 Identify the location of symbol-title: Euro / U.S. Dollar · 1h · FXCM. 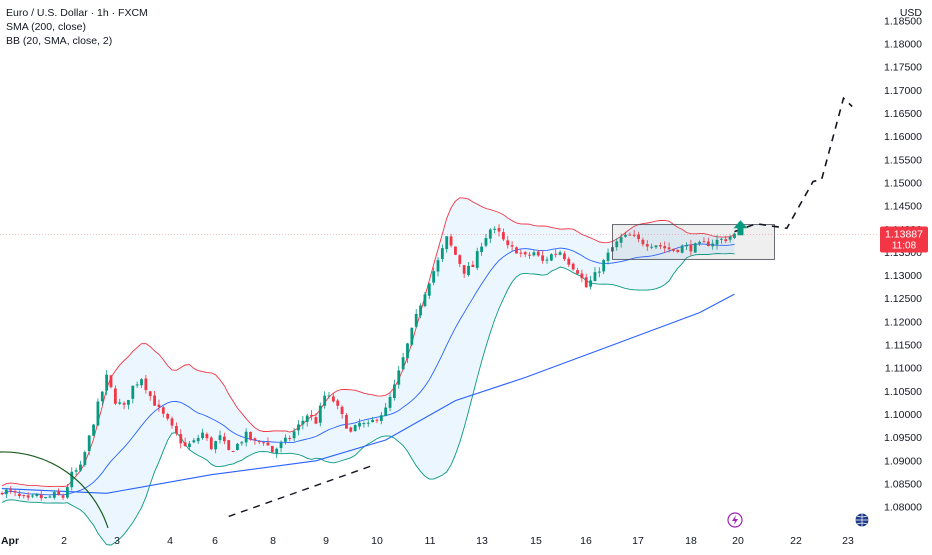
(77, 13).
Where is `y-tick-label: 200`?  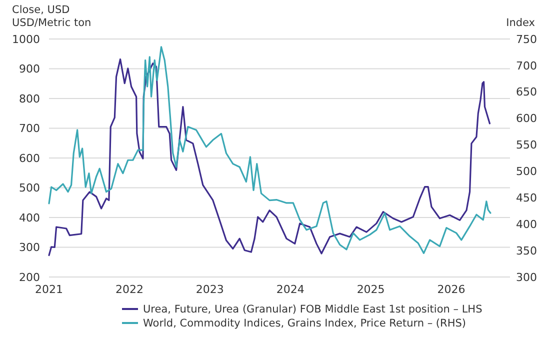
y-tick-label: 200 is located at coordinates (30, 277).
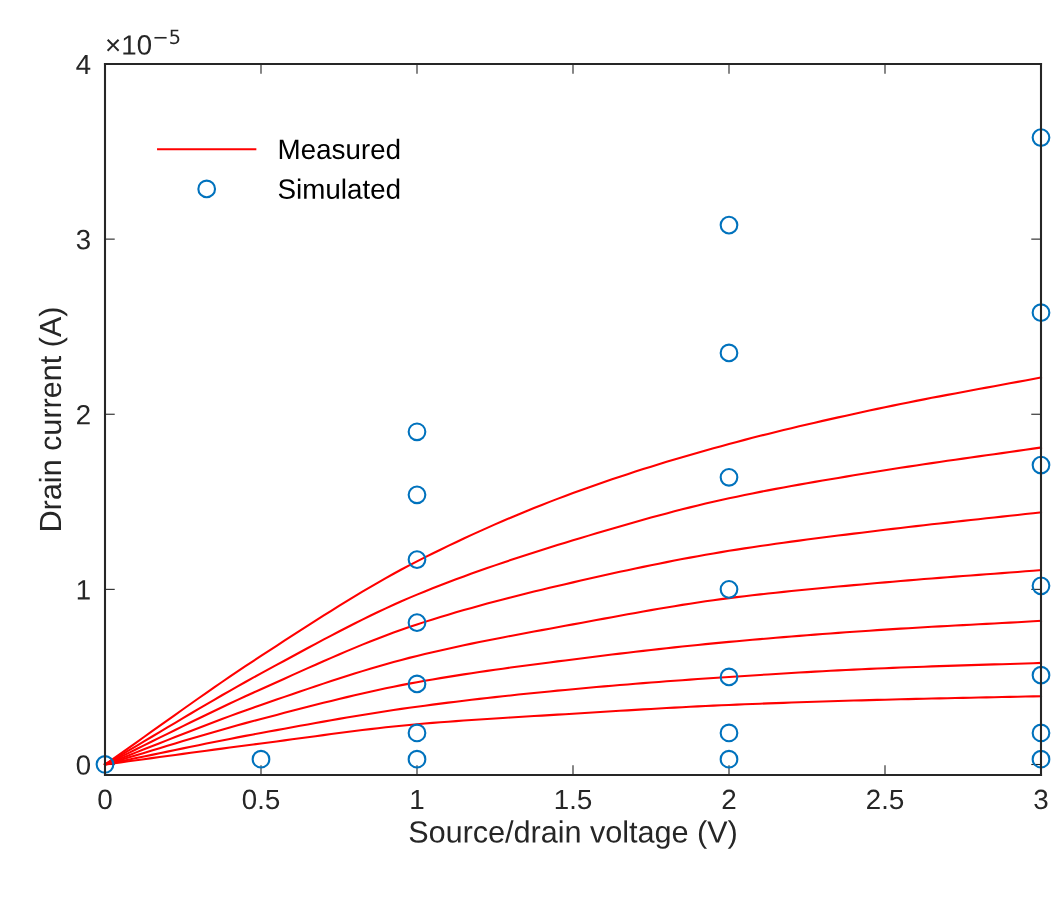  What do you see at coordinates (143, 42) in the screenshot?
I see `text: ×10$^{−5}$` at bounding box center [143, 42].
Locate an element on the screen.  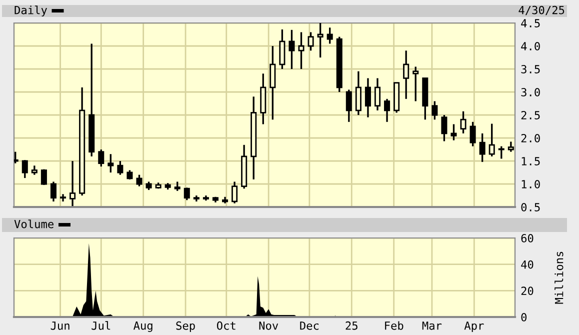
x-tick-label: Dec is located at coordinates (310, 326).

□ □ □ □

Retype the listing exactly, starting at its first line and ending at the line that contains "center [143, 42].", with both of those lines included. Leave the pictures out of your answer.

• [Result for this task]:
 Identify the location of symbol-title: Euro / U.S. Dollar · 1h · FXCM. 
(77, 13).
Where is `y-tick-label: 200`?  
y-tick-label: 200 is located at coordinates (30, 277).
  What do you see at coordinates (143, 42) in the screenshot?
I see `text: ×10$^{−5}$` at bounding box center [143, 42].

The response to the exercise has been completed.